If we learn to really touch the nature of impermanence, we also touch the nature of Interbeing and Nirvana.  All of us have had the experience of reading something and fooling ourselves that we have understood it.  But upon rereading or referring back to it, we find that we have not really absorbed or understood it. The same is true with looking deeply.  We make think it is easy to see that this flower is impermanent… But that hardly  changes our minds, because we are only on the surface and have not looked deeply into it. If we delved deeply, we would see the nature of non-self; we would see the nature of Interbeing; we would touch the nature of no birth, no death.  

If you look at these objects of reality — impermanence, nonself, Interbeing, emptiness, no birth and no death — not as objects of desire, then you get the liberation you deserve.

Sometimes you may use thinking,  and sometimes you may just embrace the object of your observation; there are many ways.

But the purpose is to witness the reality, to look deeply, and become one with it.  This is the core of the practice called deep looking, vipashyana, insight practice.  In order to do so successfully, you must cultivate your concentration and mindfulness, which are the strengths that allow you to go deeply into the nature of things.”

The self is no different from the assembly of the five aggregates.  The assembly of the five aggregates plays, as well, a crucial role in the formation, creation and destruction of all things in the universe.

In our lives represent a multitude of phenomenon, just as we ourselves are present in many different phenomenon.

We are life, and life is limitless.

Perhaps one can say that we are only alive when we live the life of the world, and so live the sufferings and joys of others.  The suffering of others is our own suffering, and the happiness of others is own happiness.

The impermanent character of the universe, the successes and failures of life can no longer manipulate us.  Having seen the reality of interdependence and entered deeply into its reality, nothing can oppress you any longer.  Your are liberated.

Meditation on interdependence is to be practiced constantly, not only while sitting but as an integral part of our involvement in all ordinary tasks.  We must be able to see the person in front of us is ourself and that we are that person.

We must be able to see the process of inter-origination and interdependence of all events, both those which are happening and those which will happen.

The enlightened man or woman sees each thing not as a separate entity but as a complete manifestation of reality.

If concepts do not represent reality, then conceptual knowledge can be considered erroneous.  Whenever he was asked a metaphysical question, he [the buddha] remained silent.

The Zen student must strive to be free of attachments to knowledge and be open so that truth may enter.

When we realize true mind, living reality is revealed in its completeness; it is the enlightened life of Zen.
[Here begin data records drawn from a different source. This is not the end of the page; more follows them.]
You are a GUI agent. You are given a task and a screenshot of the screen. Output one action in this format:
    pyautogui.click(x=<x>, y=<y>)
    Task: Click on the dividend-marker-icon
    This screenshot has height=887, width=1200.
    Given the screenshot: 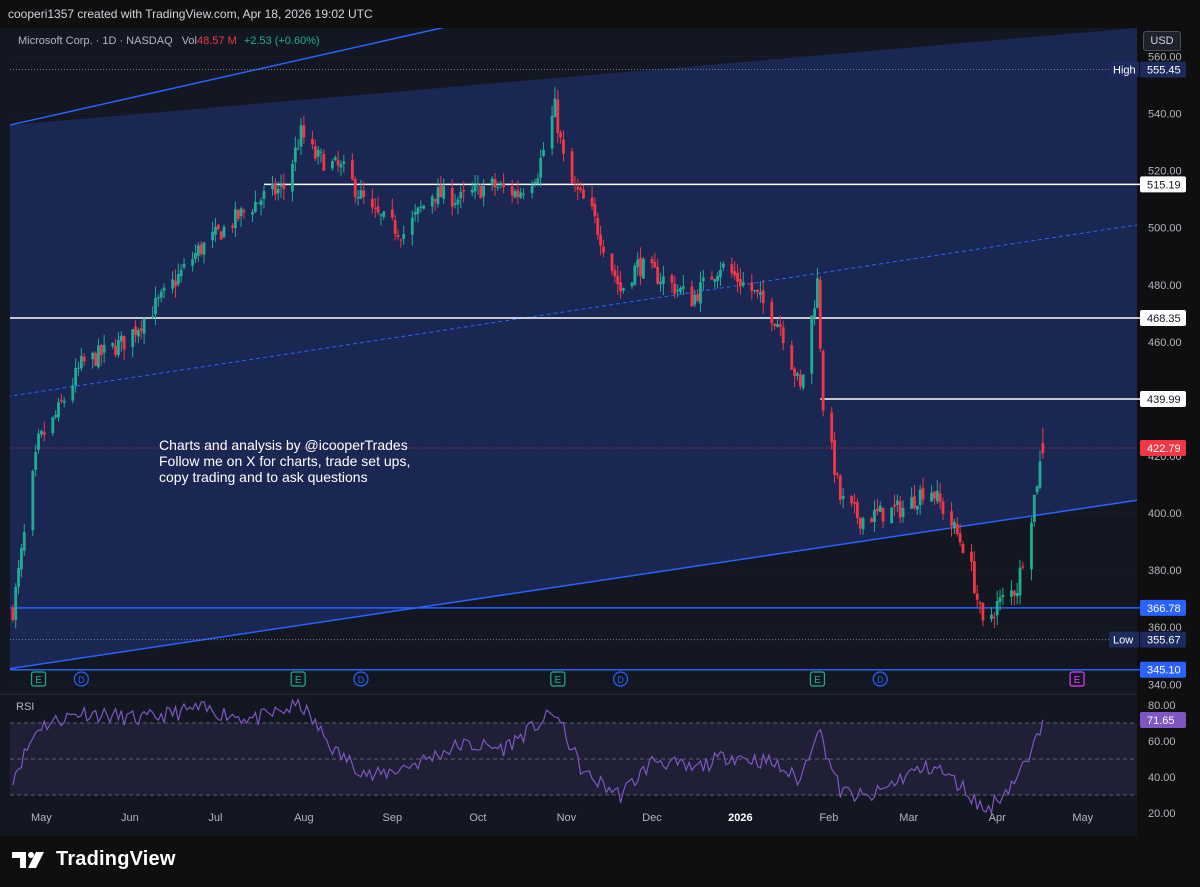 What is the action you would take?
    pyautogui.click(x=81, y=679)
    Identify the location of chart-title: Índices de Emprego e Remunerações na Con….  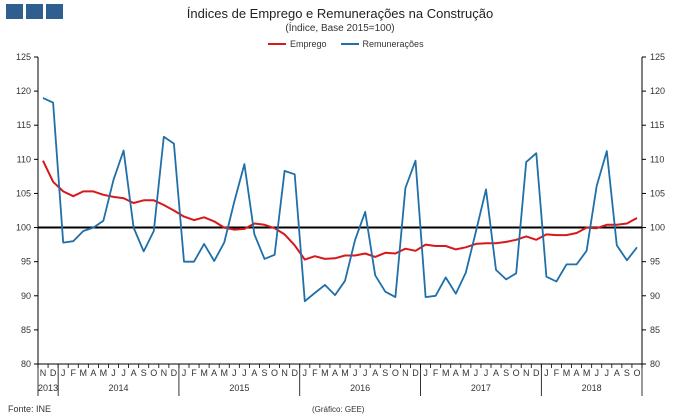
(340, 14).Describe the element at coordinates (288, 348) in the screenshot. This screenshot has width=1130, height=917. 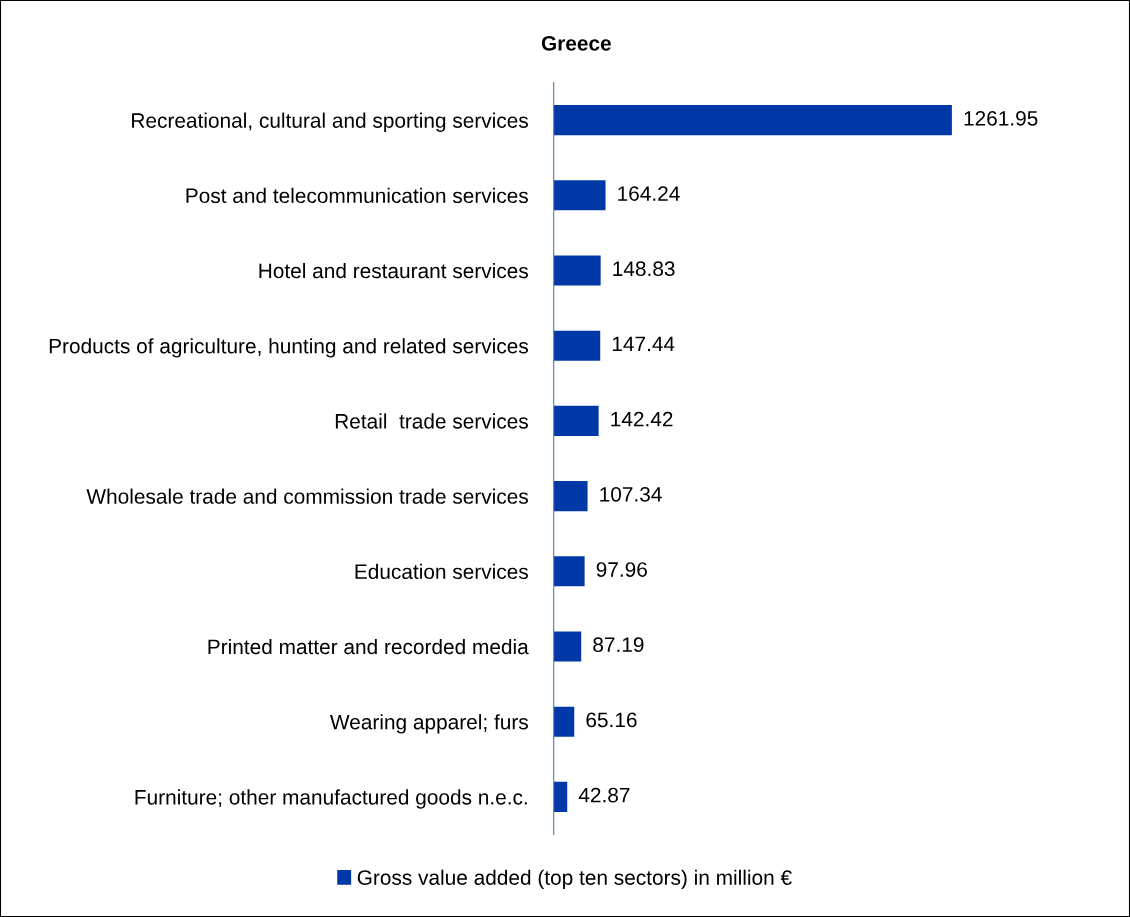
I see `y-tick-label: Products of agriculture, hunting and related services` at that location.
The world built of concepts is different from living reality.  The world in which birth and death, good and bad, and being and non being are opposed exists only for those who do not live an awakened life  the vicissitudes of life no longer dominate the consciousness of an awakened person because she has already entered the world of reality and does not discriminate between birth and death, good and bad, being and non-being.

When we are talking about reality in itself, the distinction between the subject and the object of knowledge dissolves…
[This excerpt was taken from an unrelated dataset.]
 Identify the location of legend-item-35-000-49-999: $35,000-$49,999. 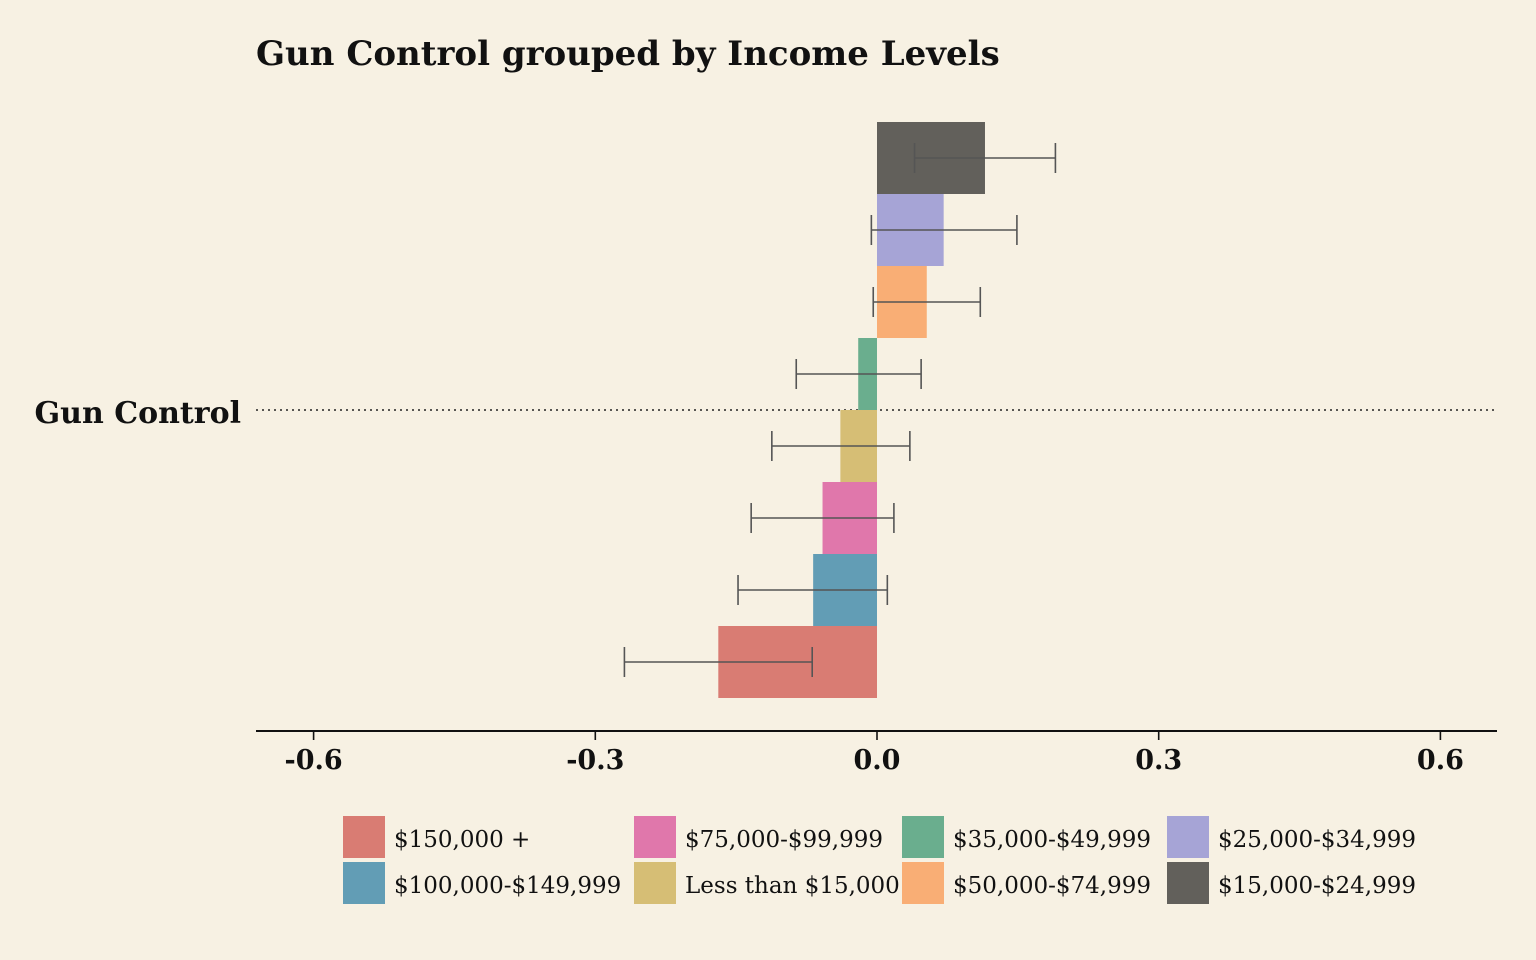
(1026, 837).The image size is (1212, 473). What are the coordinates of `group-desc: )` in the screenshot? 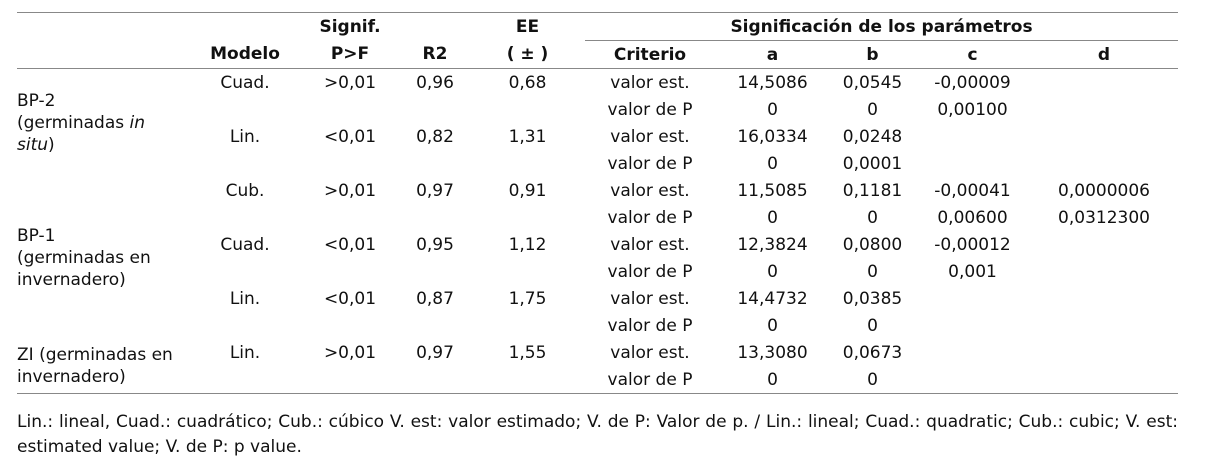 It's located at (52, 145).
Do not wait for another person to transmit awakening.

Words cannot describe true mind, concepts cannot describe true mind. The way to speak of true mind is through skillful means.

Sitting meditation is not to think, reflect or lose ourselves in concepts or discriminations.  It is also not to remain immobile, like a stone or the trunk of a tree.
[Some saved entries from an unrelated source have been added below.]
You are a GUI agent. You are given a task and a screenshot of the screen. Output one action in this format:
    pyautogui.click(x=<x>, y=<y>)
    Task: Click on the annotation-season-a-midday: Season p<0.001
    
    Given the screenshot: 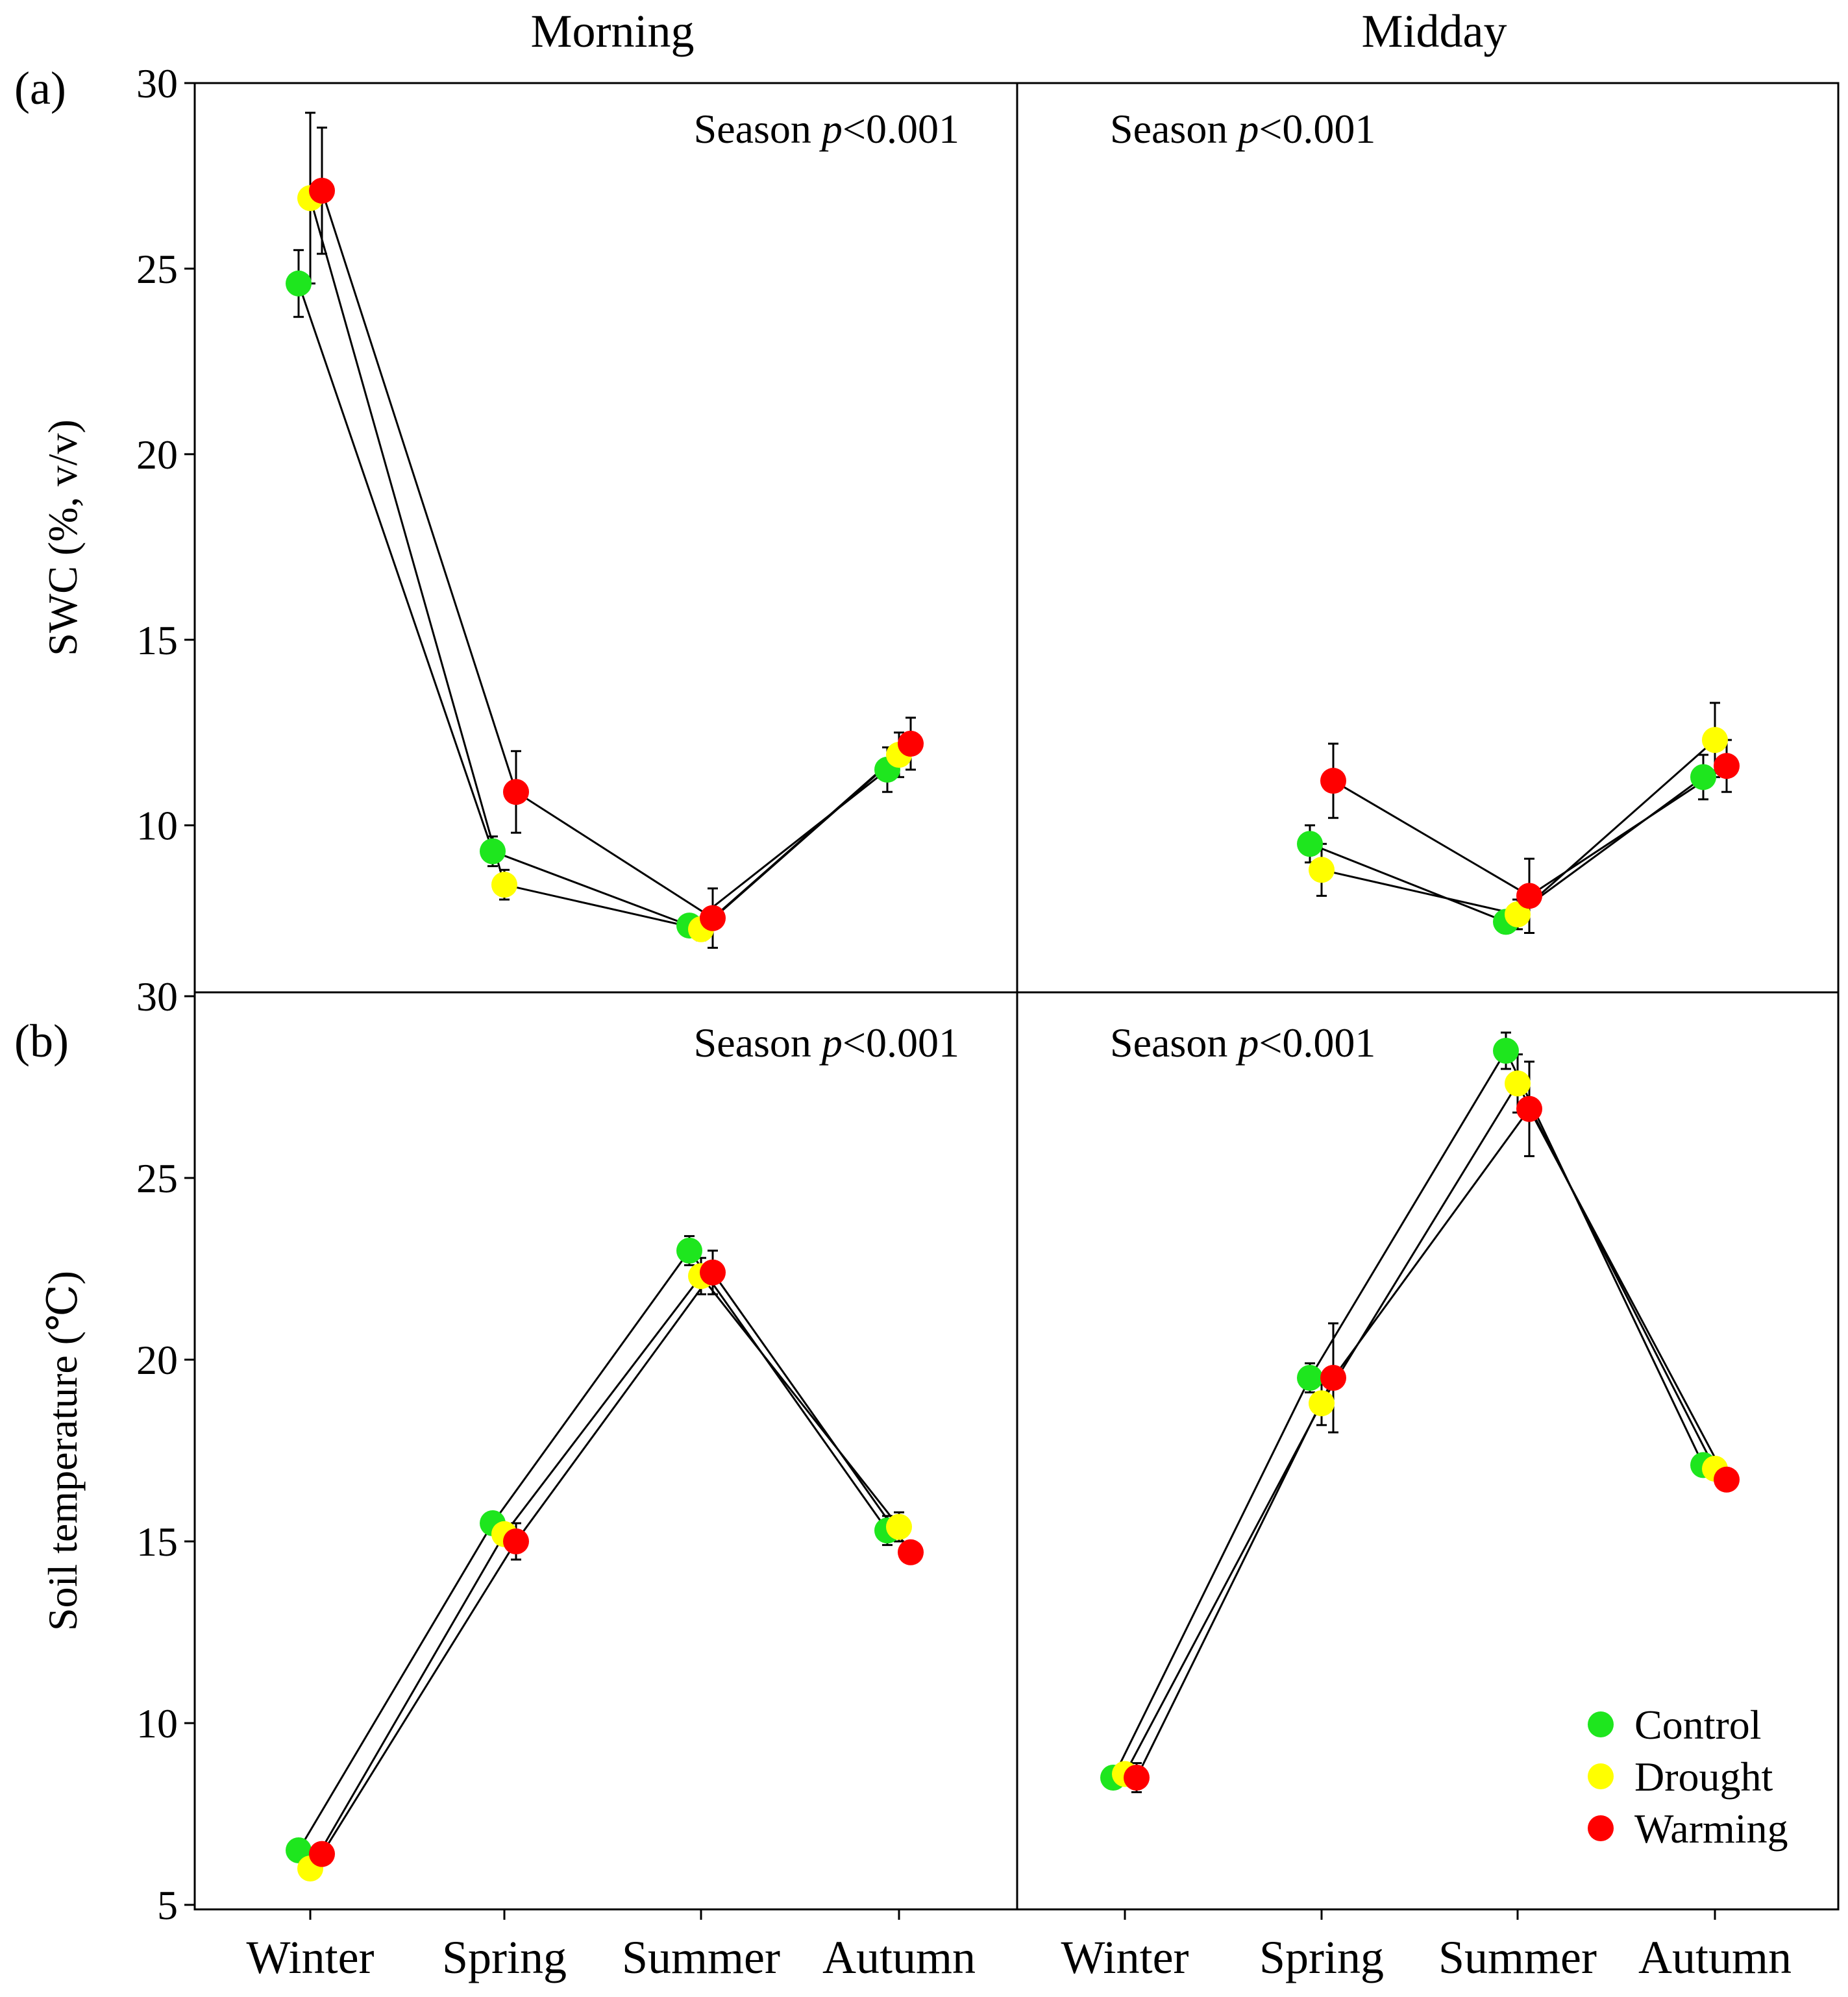 What is the action you would take?
    pyautogui.click(x=1242, y=129)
The world of Zen is the world of pure experience without concepts…. This is the reason the Ts’ao t’ung sect says, “sitting meditation, even without a subject of meditation, is enough.’

The world of direct experience of Zen is, therefore, that of life and of awareness, and not of inert matter.

Life is not a representation of life.  Reality in itself transcends all descriptions and ideas.  The world of Zen is the world of Tathata itself.’